## Job
Reproduce the entries below without any changes, from the first line of the entries through the line containing "click(1058, 261)", inclusive.

## Supplied records

══════

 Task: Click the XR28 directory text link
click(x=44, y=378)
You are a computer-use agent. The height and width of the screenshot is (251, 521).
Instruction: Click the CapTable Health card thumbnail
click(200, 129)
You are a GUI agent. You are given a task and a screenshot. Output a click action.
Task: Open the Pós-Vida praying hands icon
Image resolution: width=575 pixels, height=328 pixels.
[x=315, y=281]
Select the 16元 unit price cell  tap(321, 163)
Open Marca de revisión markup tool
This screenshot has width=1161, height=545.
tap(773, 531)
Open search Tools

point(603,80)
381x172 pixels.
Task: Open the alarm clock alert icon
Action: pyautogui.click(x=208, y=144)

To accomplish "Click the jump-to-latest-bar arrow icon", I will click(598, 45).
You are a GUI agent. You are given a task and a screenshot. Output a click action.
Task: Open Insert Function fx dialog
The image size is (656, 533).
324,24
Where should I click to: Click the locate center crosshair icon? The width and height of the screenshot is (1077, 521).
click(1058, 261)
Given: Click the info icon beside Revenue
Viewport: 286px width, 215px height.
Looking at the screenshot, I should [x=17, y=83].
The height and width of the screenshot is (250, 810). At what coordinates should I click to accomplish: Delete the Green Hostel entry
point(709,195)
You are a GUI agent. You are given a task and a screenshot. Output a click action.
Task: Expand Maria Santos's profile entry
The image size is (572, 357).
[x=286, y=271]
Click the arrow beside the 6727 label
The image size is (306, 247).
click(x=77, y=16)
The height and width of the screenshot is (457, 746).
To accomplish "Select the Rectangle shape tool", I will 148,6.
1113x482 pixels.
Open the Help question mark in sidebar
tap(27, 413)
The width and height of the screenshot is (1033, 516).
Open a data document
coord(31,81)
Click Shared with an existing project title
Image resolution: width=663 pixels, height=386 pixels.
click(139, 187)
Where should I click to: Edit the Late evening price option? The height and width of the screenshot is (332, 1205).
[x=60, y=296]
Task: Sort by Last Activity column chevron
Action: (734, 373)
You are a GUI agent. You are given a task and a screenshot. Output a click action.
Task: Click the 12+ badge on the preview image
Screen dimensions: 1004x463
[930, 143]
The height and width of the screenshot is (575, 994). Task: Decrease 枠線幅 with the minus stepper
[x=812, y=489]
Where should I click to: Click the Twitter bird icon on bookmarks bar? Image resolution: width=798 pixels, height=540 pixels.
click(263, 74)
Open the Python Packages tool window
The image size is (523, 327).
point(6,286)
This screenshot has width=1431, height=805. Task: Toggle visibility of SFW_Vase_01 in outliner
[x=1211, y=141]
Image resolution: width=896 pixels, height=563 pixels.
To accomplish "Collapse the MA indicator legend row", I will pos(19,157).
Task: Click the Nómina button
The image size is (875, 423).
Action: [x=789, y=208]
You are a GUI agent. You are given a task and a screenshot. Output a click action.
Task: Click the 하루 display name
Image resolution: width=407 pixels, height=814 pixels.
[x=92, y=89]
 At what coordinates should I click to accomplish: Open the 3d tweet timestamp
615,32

══════

## Worked solution
 Task: Click the XR28 directory text link
click(x=44, y=378)
You are a computer-use agent. The height and width of the screenshot is (251, 521).
Instruction: Click the CapTable Health card thumbnail
click(200, 129)
You are a GUI agent. You are given a task and a screenshot. Output a click action.
Task: Open the Pós-Vida praying hands icon
Image resolution: width=575 pixels, height=328 pixels.
[x=315, y=281]
Select the 16元 unit price cell  tap(321, 163)
Open Marca de revisión markup tool
This screenshot has width=1161, height=545.
tap(773, 531)
Open search Tools

point(603,80)
381x172 pixels.
Task: Open the alarm clock alert icon
Action: pyautogui.click(x=208, y=144)

To accomplish "Click the jump-to-latest-bar arrow icon", I will click(598, 45).
You are a GUI agent. You are given a task and a screenshot. Output a click action.
Task: Open Insert Function fx dialog
The image size is (656, 533).
324,24
Where should I click to: Click the locate center crosshair icon? The width and height of the screenshot is (1077, 521).
click(1058, 261)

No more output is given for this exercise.